The Biden administration has supported a waiver, although not as forcefully as its advocates want.
“The action by the U.S. is particularly important to shift things forward, and make people come around the table and discuss these issues,” said Zane Dangor, a special adviser to South Africa’s foreign minister. He said European Union officials “would like to kick this discussion further down the road.”
“The more we delay in ensuring equitable access, the longer we wait, the longer the pandemic becomes,” Mr. Dangor said last week.
Wealthy nations have argued that the waiver alone will not produce vaccines, given that most developing countries lack technologies or other capabilities to manufacture them.
“Too much energy is being spent on an initiative that won’t provide immediate relief,” Gary Locke, the Commerce Department secretary and ambassador to China during the Obama administration, wrote on Sept. 8.
He said the issue had become politicized: “But it won’t get shots into arms when people really need it — which is right now.”
Health experts have blamed the ban on vaccine exports from India, imposed in April, for stunting the global supply. Two months later, the Serum Institute of India, the world’s largest vaccine maker, announced that it would divert its AstraZeneca vaccine production to domestic needs after a second wave of infections devastated India, reneging on hundreds of millions of doses that were designated for poor countries.
The Biden administration has been pressuring Prime Minister Narendra Modi of India to drop the ban, and on Monday, as the annual U.N. meeting opened, India’s health minister announced that Covid-19 vaccine exports would resume in October.
Mr. Modi, along with the leaders of Japan and Australia — members of the so-called Quad countries — will attend a meeting at the White House on Friday, two days after the president’s vaccine summit.

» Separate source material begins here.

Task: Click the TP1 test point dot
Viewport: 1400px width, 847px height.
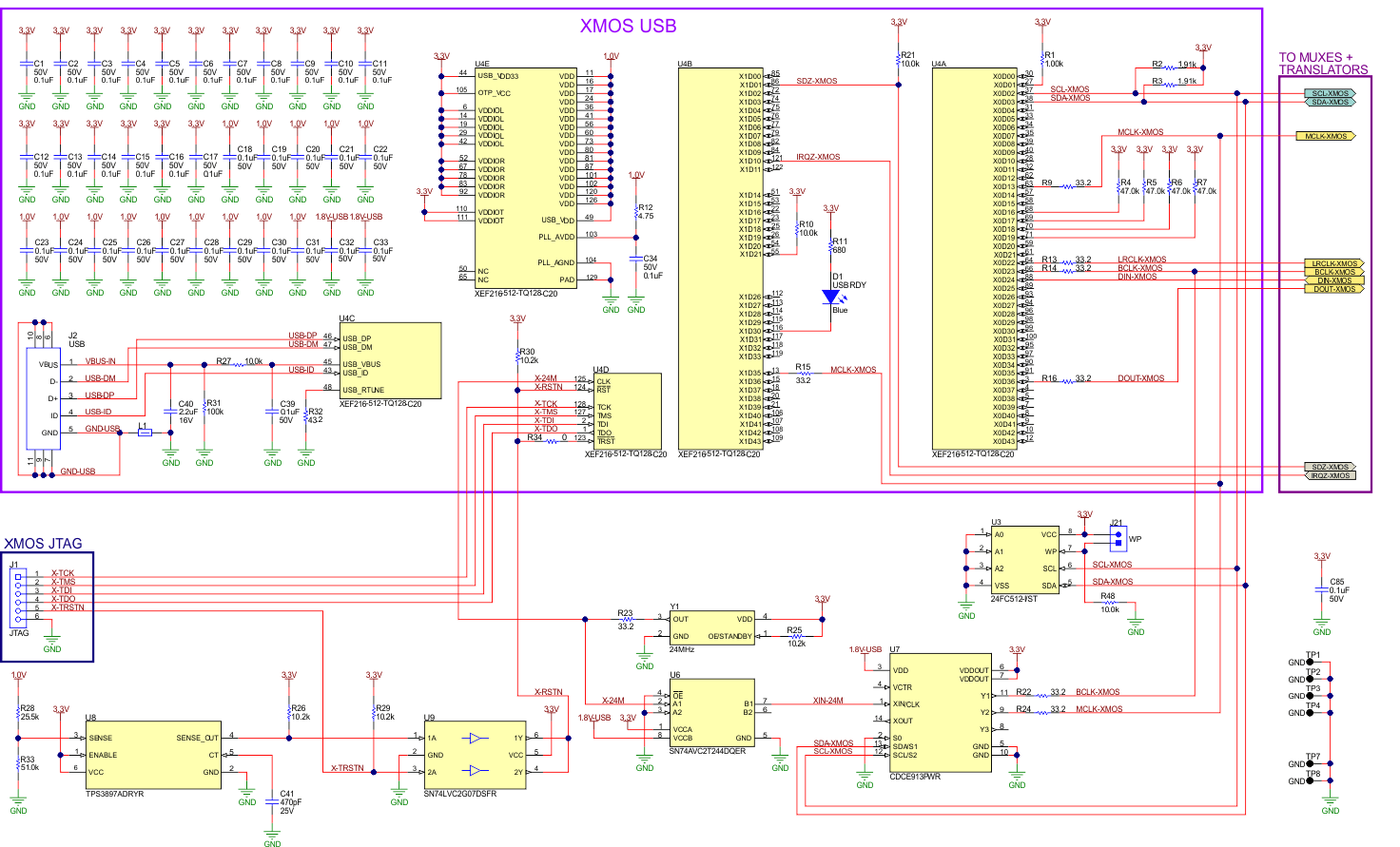Action: coord(1312,663)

Senior American and E.U. officials also met in Washington on Monday, to discuss what several officials described as continued efforts to increase vaccine manufacturing.
That will be all the more necessary as the United States and other countries begin recommending booster shots; Israel is already offering them to anyone older than 30. The World Health Organization had asked wealthy countries to hold off on administering booster shots to healthy patients, until at least the end of the year, as a way of enabling other nations to vaccinate at least 40 percent of their populations.
Dr. Anthony S. Fauci, the president’s top medical adviser for the coronavirus, said in an interview that the Biden administration was working on a far-reaching global response plan, but he would not offer specifics. Building additional vaccine manufacturing plants may be a reasonable step to prepare for the next pandemic, he said, but that cannot happen quickly enough to end this one.
“We’re trying to figure out what is the best way to get a really fully impactful program going,” Dr. Fauci said. “We want to do more, but we’re trying to figure out what the proper and best approach is.”